» Document extract
--*--

SANTA ROSA -- The county of Sonoma today asked a judge in Oakland for an immediate block to actions federal home lending agencies have taken against energy-retrofit financing programs in 22 states, including the ground-breaking  Sonoma County Energy Independence Program, as a lawsuit filed by several jurisdictions with similar programs works its way through the courts.

"We continue to work to defend SCEIP and related PACE programs," said county spokesman Jim Leddy.

The county asked federal district court judge Claudia Walken in Oakland for the earliest available hearing date, which could be Nov. 18, to consider issuing a preliminary injunction against the Federal Housing Finance Administration and Fannie Mae and Freddie Mac. The county wants them to back off from the administration's May and July policy moves that would bar Fannie and Freddie from backing loans with SCEIP or property-assessed clean energy, or PACE, liens.

--*--

» Extracted entries
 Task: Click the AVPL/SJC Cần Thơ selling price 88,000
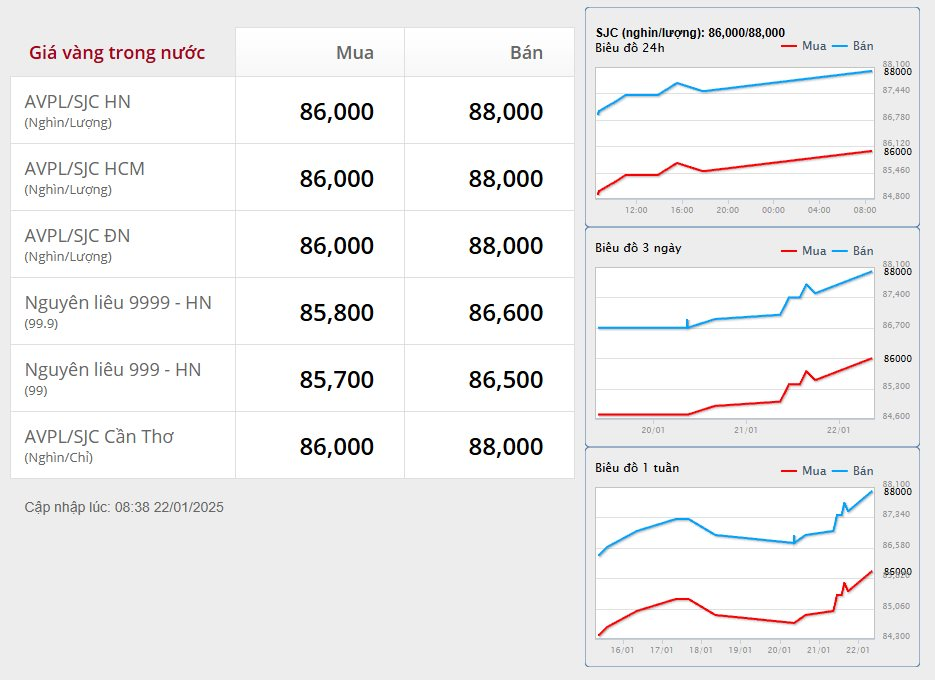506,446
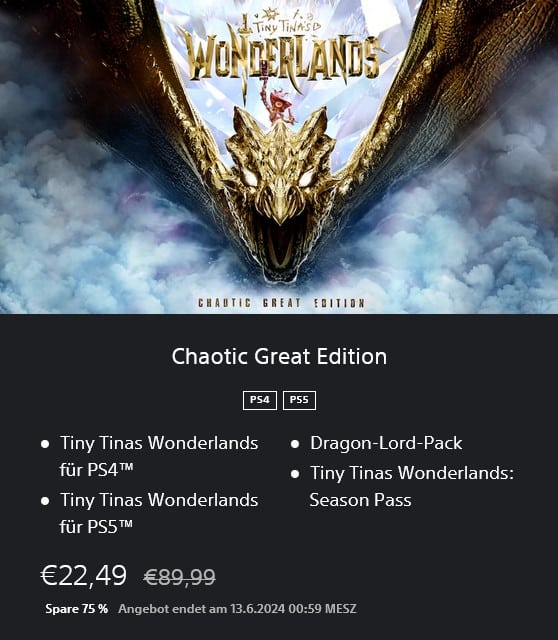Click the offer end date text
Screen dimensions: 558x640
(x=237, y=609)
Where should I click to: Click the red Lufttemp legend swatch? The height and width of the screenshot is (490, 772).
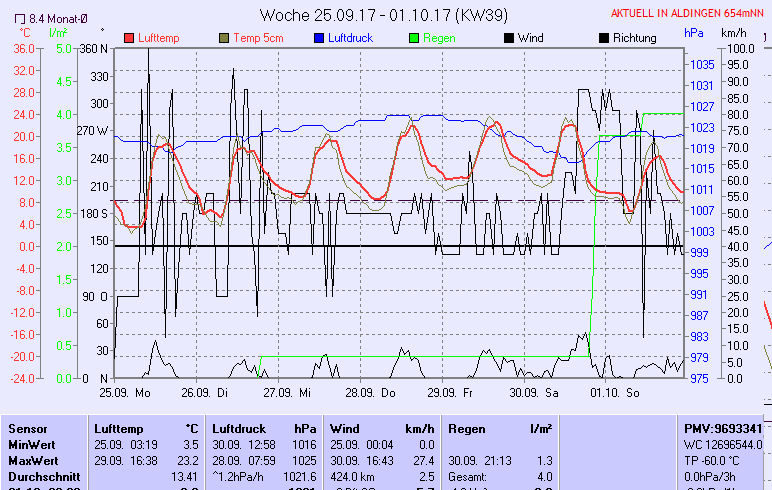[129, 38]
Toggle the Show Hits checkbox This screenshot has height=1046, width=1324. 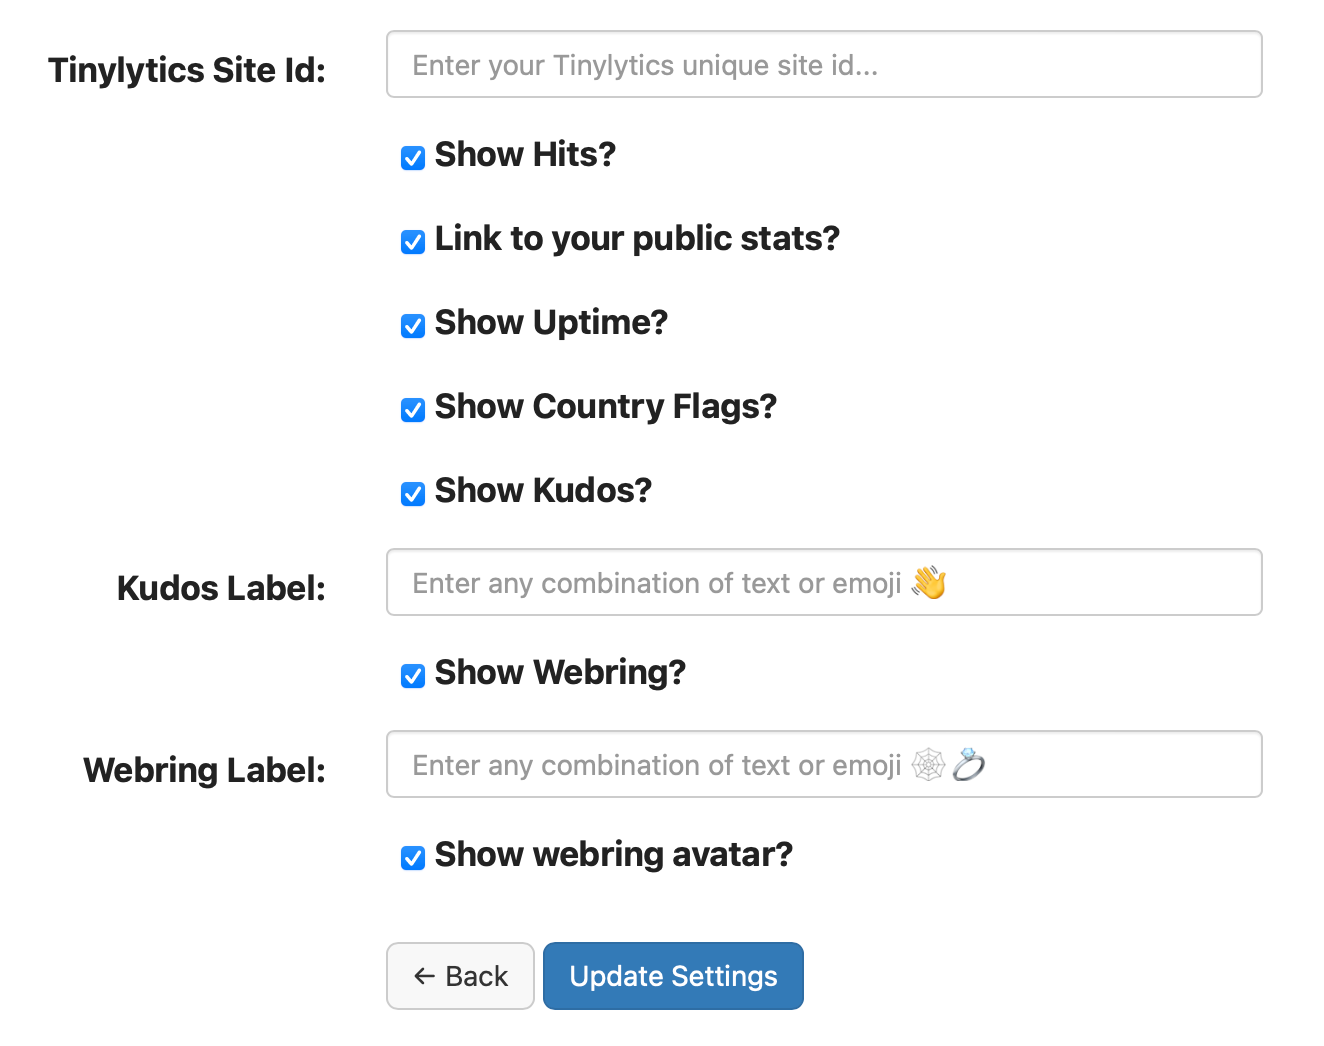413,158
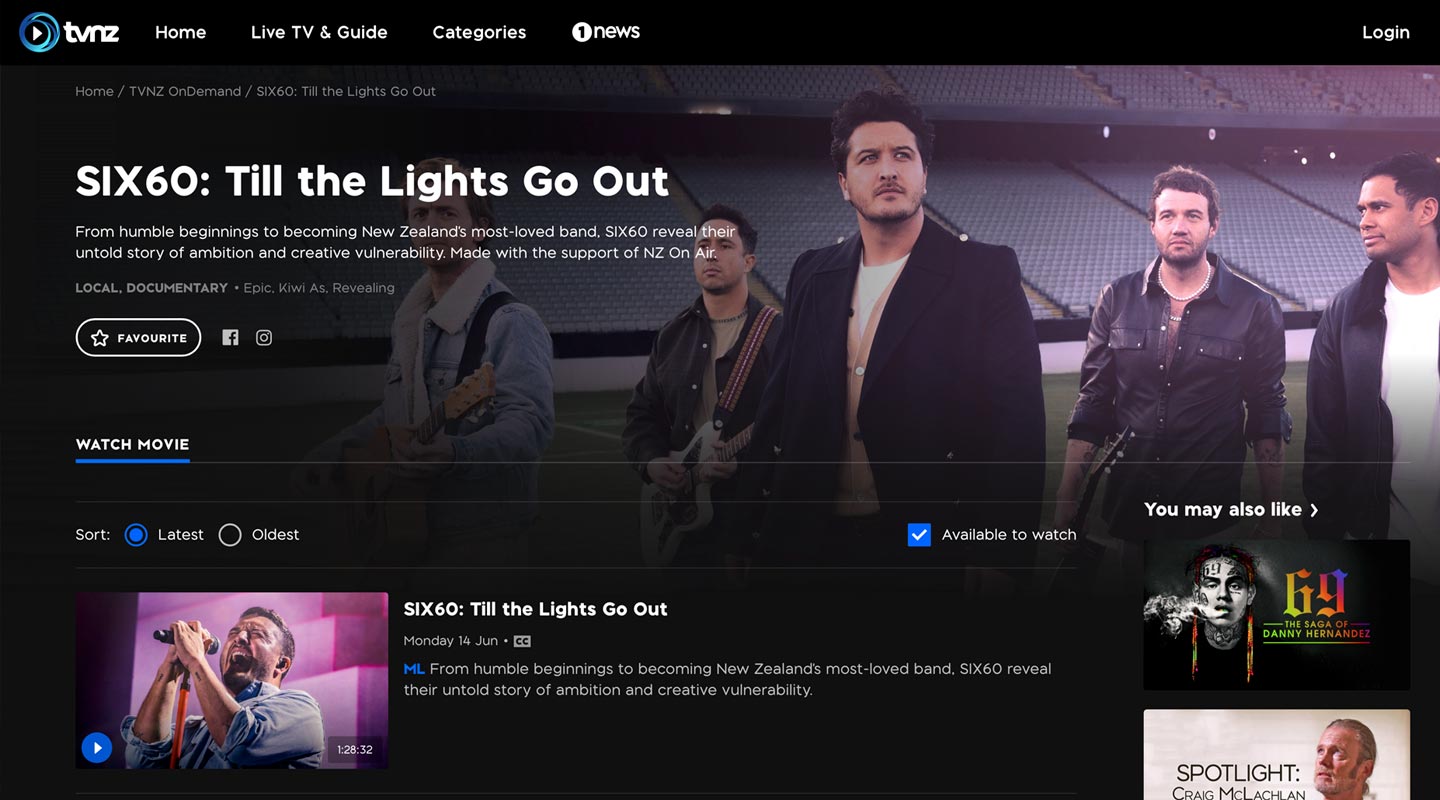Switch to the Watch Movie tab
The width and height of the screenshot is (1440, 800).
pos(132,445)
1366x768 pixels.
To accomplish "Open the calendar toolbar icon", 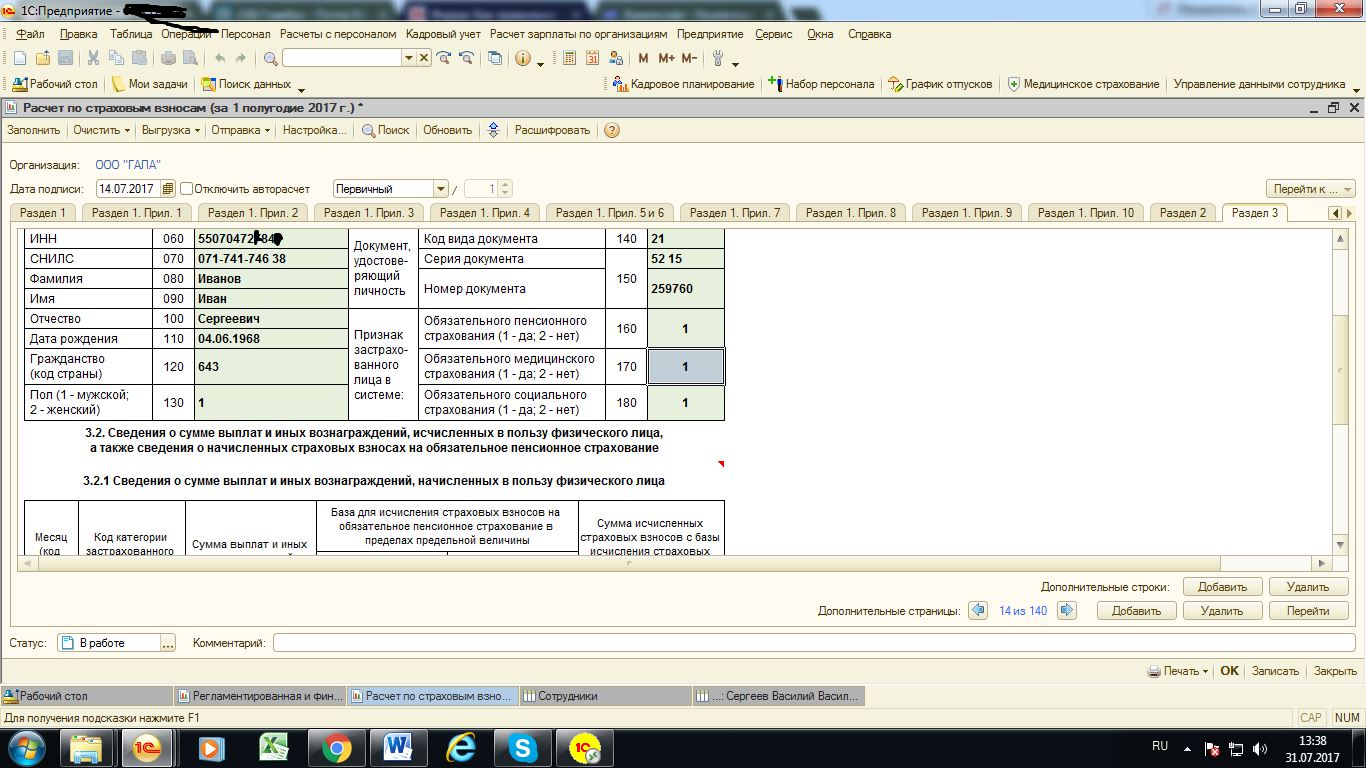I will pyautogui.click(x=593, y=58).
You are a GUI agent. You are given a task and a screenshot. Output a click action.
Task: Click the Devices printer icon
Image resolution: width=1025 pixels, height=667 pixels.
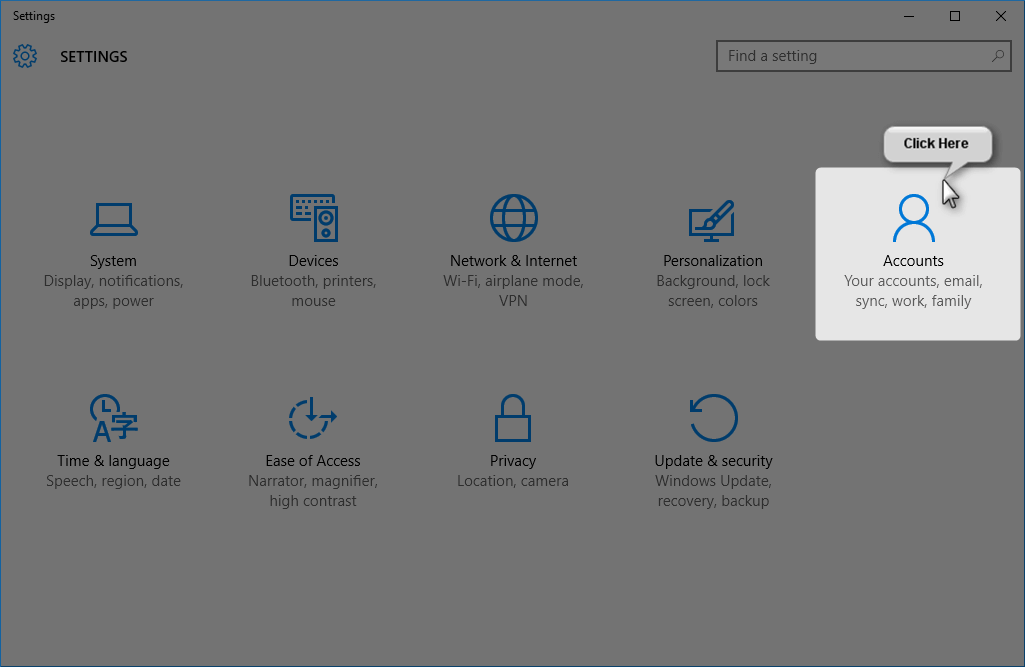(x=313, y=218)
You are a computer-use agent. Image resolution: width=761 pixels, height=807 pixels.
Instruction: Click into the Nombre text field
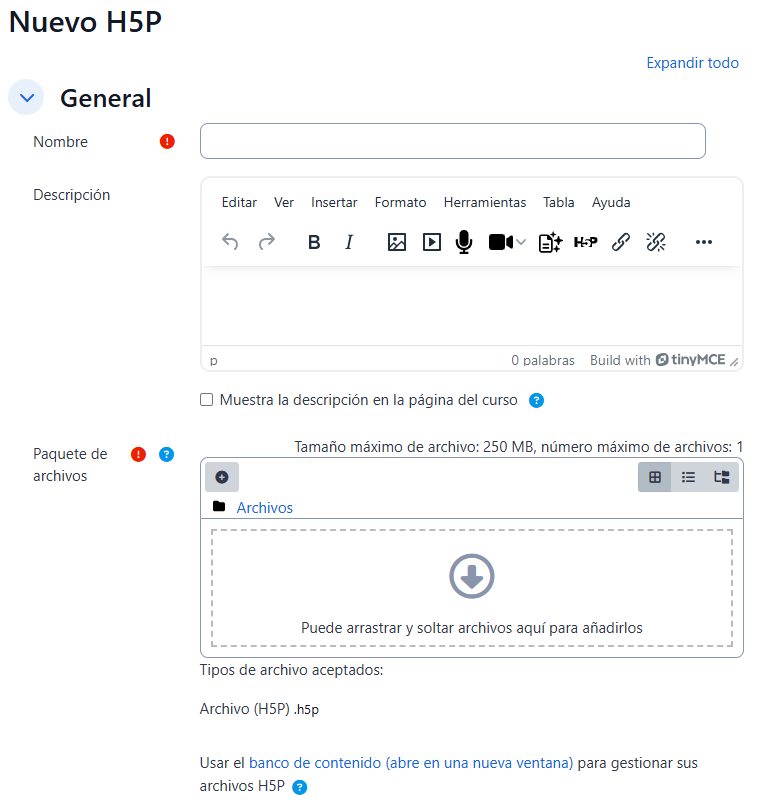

--*--

» Challenges
A: Answer the following questions using the article on Sonoma County's energy-retrofit financing dispute.
(i) Who is identified as the county spokesman?
(ii) In which city does the federal district court judge sit?
(iii) Which two months are named for the policy moves the county wants reversed?
B: In the article on Sonoma County's energy-retrofit financing dispute, reproduce the passage from "The county asked" to "or PACE, liens." precisely.

» Answers for this exercise
A:
(i) Jim Leddy
(ii) Oakland
(iii) May and July

B:
The county asked federal district court judge Claudia Walken in Oakland for the earliest available hearing date, which could be Nov. 18, to consider issuing a preliminary injunction against the Federal Housing Finance Administration and Fannie Mae and Freddie Mac. The county wants them to back off from the administration's May and July policy moves that would bar Fannie and Freddie from backing loans with SCEIP or property-assessed clean energy, or PACE, liens.